The response should reproduce exactly the lines from the top of the listing below through the one that contains "mkumku (119, 226)", and nothing else; pictures do not belong in it.
[DATA TO PROCESS — start]
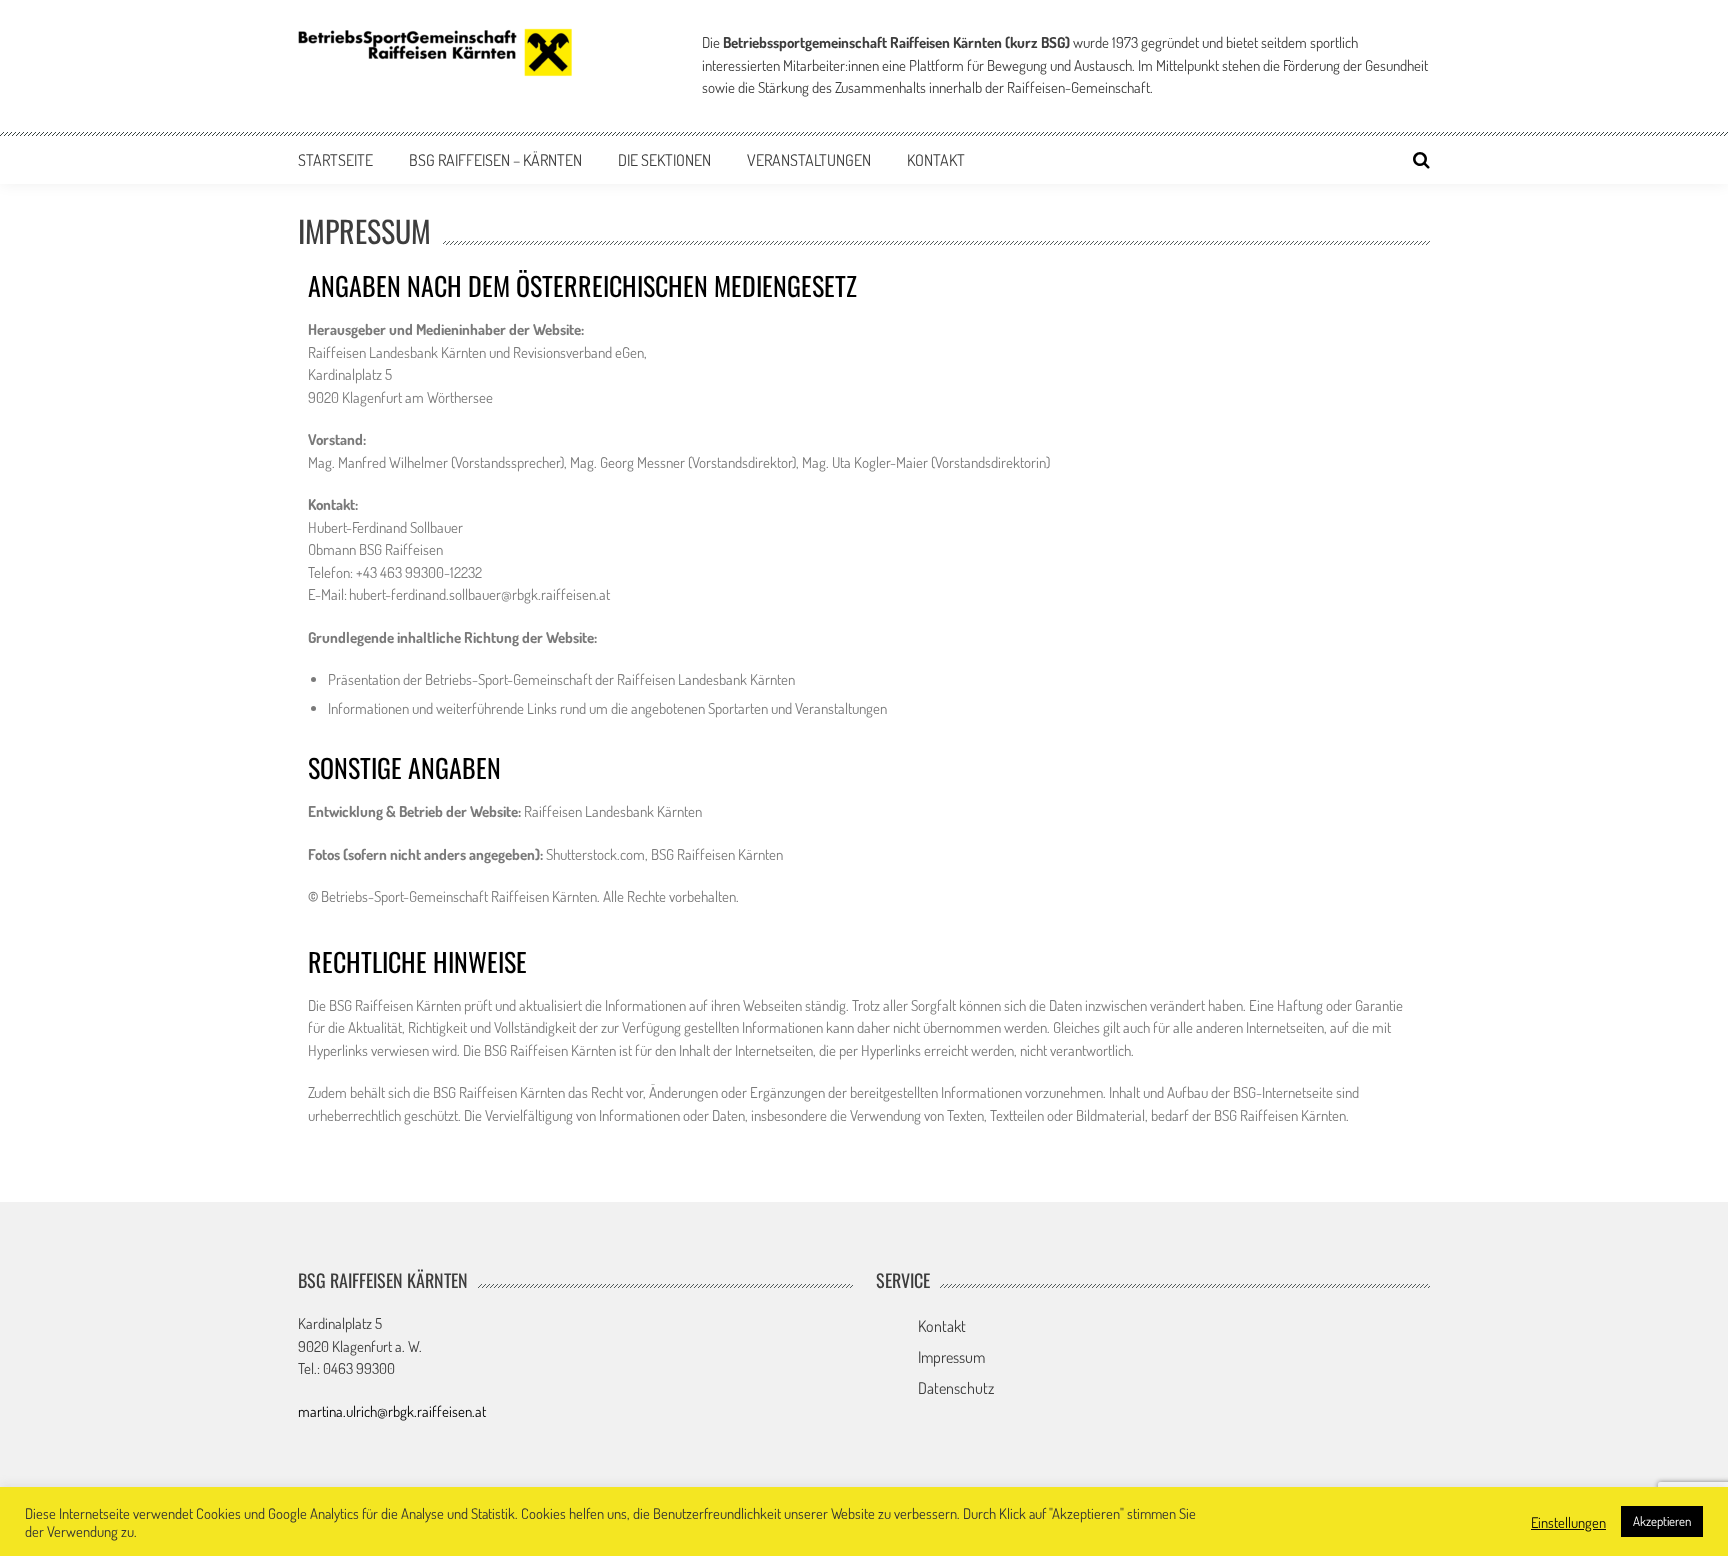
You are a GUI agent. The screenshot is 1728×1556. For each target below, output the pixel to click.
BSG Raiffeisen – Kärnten (495, 160)
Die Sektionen (664, 160)
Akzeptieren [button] (1662, 1521)
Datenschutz (956, 1388)
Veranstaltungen (809, 160)
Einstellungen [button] (1568, 1522)
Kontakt (936, 160)
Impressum (951, 1357)
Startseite (335, 160)
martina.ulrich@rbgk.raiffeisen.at (392, 1411)
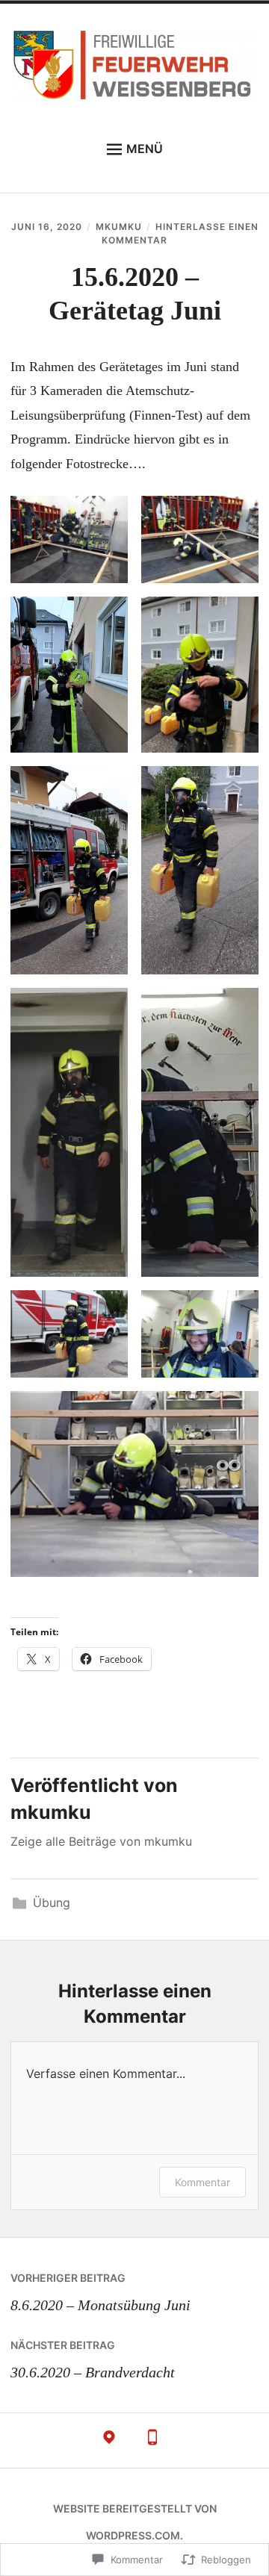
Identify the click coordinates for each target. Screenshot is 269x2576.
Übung (51, 1902)
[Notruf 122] (152, 2441)
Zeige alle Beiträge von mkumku (101, 1841)
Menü (144, 148)
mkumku (119, 226)
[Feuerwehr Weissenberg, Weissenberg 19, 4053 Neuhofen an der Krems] (109, 2441)
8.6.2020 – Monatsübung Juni (100, 2292)
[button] (69, 539)
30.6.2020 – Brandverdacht (92, 2359)
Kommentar (202, 2182)
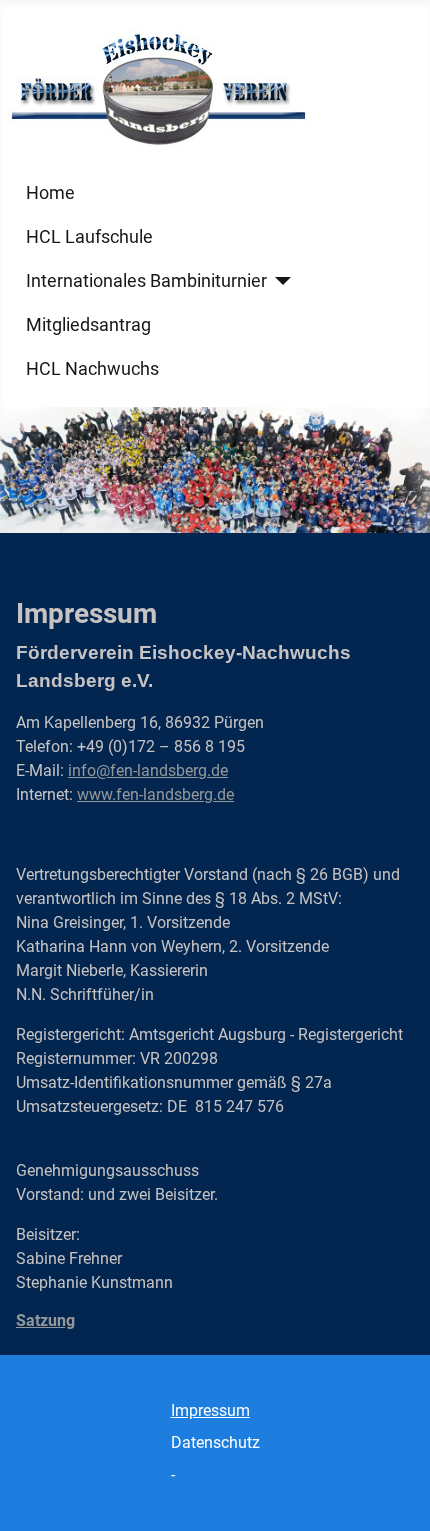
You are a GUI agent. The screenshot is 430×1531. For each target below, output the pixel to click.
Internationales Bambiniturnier (146, 281)
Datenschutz (215, 1442)
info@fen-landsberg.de (148, 770)
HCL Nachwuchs (92, 369)
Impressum (210, 1410)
[DATA TO PROCESS — finish]
SOLUTION TO THE EXERCISE
You are a GUI agent. The screenshot is 1728×1556. For each target below, output the pixel to click.
BSG Raiffeisen – Kärnten (495, 160)
Die Sektionen (664, 160)
Akzeptieren [button] (1662, 1521)
Datenschutz (956, 1388)
Veranstaltungen (809, 160)
Einstellungen [button] (1568, 1522)
Kontakt (936, 160)
Impressum (951, 1357)
Startseite (335, 160)
martina.ulrich@rbgk.raiffeisen.at (392, 1411)
Identify the click coordinates for each target. Screenshot is 269x2576.
Übung (51, 1902)
[Notruf 122] (152, 2441)
Zeige alle Beiträge von mkumku (101, 1841)
Menü (144, 148)
mkumku (119, 226)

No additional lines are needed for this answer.